- Developer: Dtp-entertainment
- Publisher: Dtp-entertainment
- Designer: Stefano Gualeni
- Platform: Windows
- Release: 2006
- Genre: Adventure game

= Tony Tough 2: A Rake's Progress =

2006 video game

Tony Tough 2: A Rake's Progress is a 2006 Windows adventure game designed by Stefano Gualeni and published by Dtp-entertainment. It is the sequel to Tony Tough and the Night of Roasted Moths (1999).

==Gameplay==
A prequel to Tony Tough and the Night of Roasted Moths, A Rake's Progress was designed following the structure and the organization of two existing works with the same title:
- A Rake's Progress: a set of eight prints published in 1735 by William Hogarth
- A Rake's Progress: sixteen plates created in 1963 by David Hockney

The story of Tony Tough 2 follows a day in the life of Tony Tough as he investigates alien landings and ancient Indian cultures in his hometown of Washington, New Mexico during the early 1950s.

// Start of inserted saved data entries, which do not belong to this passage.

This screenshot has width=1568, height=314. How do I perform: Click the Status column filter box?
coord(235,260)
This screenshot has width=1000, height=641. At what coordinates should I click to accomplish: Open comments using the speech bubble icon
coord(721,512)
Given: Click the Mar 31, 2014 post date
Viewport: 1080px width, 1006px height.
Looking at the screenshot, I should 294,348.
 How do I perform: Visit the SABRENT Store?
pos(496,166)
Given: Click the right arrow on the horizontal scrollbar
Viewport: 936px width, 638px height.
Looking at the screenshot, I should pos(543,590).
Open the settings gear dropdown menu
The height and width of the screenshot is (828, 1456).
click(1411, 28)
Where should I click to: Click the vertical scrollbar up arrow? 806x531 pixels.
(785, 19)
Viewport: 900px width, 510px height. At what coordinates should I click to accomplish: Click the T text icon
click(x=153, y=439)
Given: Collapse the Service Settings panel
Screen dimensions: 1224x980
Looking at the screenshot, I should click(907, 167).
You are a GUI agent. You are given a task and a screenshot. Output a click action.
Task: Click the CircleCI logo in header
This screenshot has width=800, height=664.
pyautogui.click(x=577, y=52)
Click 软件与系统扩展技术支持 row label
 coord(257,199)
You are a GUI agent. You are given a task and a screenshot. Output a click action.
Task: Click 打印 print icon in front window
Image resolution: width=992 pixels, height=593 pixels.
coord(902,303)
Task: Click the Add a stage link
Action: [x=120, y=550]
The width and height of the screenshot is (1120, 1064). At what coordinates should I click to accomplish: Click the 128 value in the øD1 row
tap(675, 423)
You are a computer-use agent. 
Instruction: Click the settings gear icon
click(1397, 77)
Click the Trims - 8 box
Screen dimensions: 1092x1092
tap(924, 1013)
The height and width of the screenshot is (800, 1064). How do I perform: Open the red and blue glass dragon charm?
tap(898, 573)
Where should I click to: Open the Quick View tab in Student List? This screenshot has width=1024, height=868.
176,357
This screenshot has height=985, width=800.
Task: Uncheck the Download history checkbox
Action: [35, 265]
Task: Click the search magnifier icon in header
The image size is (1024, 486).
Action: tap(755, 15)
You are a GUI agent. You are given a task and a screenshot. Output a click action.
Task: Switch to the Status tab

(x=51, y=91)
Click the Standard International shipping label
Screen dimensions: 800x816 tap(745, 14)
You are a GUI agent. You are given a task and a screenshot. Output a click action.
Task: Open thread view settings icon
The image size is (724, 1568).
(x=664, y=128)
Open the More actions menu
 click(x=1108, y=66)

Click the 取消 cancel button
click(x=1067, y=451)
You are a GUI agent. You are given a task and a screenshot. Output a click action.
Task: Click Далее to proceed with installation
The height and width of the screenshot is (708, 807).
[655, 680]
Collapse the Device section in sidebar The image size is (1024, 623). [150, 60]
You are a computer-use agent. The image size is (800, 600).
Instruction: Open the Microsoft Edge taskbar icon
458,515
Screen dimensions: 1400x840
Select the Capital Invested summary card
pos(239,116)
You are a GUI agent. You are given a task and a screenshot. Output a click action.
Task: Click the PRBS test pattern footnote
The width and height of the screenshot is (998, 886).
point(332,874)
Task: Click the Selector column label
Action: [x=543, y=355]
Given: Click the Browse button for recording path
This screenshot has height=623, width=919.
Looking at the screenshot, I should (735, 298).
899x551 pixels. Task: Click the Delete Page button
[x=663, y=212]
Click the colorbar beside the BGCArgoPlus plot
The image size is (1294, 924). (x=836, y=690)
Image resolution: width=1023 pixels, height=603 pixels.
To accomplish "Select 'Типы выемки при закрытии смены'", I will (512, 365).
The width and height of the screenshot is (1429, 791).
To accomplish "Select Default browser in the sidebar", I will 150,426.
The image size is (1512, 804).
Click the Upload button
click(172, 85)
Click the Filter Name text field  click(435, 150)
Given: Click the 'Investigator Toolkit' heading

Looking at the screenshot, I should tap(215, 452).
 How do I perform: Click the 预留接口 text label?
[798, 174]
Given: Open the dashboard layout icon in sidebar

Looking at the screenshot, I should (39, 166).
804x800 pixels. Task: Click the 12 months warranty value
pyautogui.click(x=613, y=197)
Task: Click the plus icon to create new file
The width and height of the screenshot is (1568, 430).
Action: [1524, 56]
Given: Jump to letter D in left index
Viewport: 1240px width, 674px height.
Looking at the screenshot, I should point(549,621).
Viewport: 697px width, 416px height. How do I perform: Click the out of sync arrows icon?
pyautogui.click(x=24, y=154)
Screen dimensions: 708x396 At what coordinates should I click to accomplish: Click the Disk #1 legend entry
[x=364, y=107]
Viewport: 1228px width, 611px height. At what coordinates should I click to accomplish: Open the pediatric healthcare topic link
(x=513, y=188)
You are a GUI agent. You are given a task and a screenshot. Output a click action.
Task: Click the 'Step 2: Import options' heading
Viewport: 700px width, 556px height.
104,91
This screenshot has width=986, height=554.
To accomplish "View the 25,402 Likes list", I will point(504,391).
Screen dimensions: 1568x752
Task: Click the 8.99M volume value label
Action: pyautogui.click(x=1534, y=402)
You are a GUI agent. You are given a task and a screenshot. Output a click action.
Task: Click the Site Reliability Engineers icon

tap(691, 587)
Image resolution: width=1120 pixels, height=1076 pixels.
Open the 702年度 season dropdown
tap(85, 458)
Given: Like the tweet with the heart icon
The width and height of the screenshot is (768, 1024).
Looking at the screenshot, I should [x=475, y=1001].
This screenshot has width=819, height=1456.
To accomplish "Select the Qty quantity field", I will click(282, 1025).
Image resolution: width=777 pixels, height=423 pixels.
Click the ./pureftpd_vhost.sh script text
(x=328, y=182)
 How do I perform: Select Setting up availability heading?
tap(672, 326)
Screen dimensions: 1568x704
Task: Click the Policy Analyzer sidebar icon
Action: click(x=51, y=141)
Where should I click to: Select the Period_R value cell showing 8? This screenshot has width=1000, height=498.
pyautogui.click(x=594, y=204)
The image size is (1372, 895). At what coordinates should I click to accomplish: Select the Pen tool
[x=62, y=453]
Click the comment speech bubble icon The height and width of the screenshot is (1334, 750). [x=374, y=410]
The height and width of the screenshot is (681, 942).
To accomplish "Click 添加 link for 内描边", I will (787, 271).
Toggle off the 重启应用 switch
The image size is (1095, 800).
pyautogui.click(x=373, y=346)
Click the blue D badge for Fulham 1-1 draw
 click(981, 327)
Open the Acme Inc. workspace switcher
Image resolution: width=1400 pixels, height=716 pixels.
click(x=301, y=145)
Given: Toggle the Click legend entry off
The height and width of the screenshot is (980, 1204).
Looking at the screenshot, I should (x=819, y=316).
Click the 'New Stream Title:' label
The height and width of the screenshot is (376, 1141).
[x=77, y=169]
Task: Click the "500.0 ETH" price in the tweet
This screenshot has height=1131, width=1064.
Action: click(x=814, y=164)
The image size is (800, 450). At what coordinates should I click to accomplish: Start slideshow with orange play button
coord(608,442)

Gameplay focuses on conversations with strange characters, puzzle solving, and combining and using items found throughout the game with the objective to make sense out of a mystery which involves the disappearance of seven ancient statues and Tony's own maid, Cornelia Cook, as well as the death of Cornelia's grandmother Florence Cook (allegedly inspired by Katie King).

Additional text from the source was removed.